Thursday, 6 July 2017

Fed minutes suggest increasing tensions on inflation shortfall

Federal Reserve policymakers were increasingly split on the outlook for inflation and how it might affect the future pace of interest rate rises, according to the minutes of the Fed's last policy meeting on June 13-14 released on Wednesday.
The details of the meeting, at which the U.S. central bank voted to raise interest rates, also showed that several officials wanted to announce a start to the process of reducing the Fed's large portfolio of Treasury bonds and mortgage-backed securities by the end of August but others wanted to wait until later in the year.

The committee questioned why financial conditions had not tightened despite recent rate rises and a few said equity prices were elevated.

U.S. stock prices were up slightly at the close of trade while yields on U.S. government debt dipped.

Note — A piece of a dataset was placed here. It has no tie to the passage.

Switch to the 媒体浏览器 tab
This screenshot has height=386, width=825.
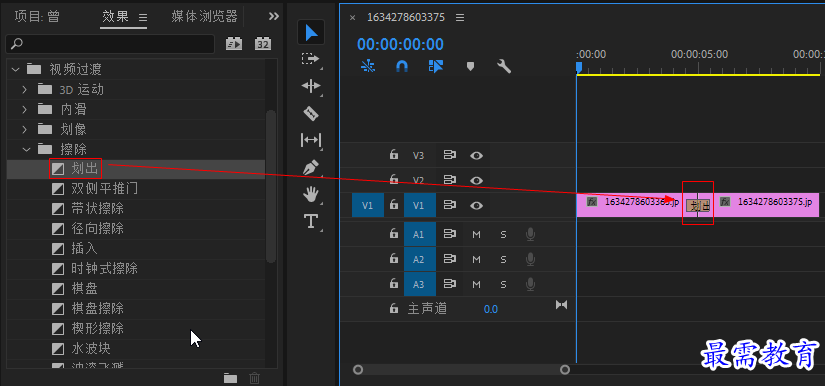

The dollar was little changed against a basket of currencies.

Last month's 8-1 vote to lift the benchmark interest rate another quarter percentage point, its second this year, signalled the Fed's confidence in a growing U.S. economy and the eventual inflationary effects of low unemployment.

In a press conference at the time, Fed Chair Janet Yellen described a recent decline in inflation as temporary and the central bank kept its forecast of one more rate rise this year and three the next.

Some policymakers since then, however, have shown increasing worry about the Fed's struggle to get inflation back to its 2 percent objective.

The Fed's preferred measure of underlying inflation slipped again in May to 1.4 percent, the Commerce Department reported on Friday, and has run below target for more than five years.

In the minutes, a few policymakers also said the inflation weakness made them less comfortable with the current implied path of rate hikes.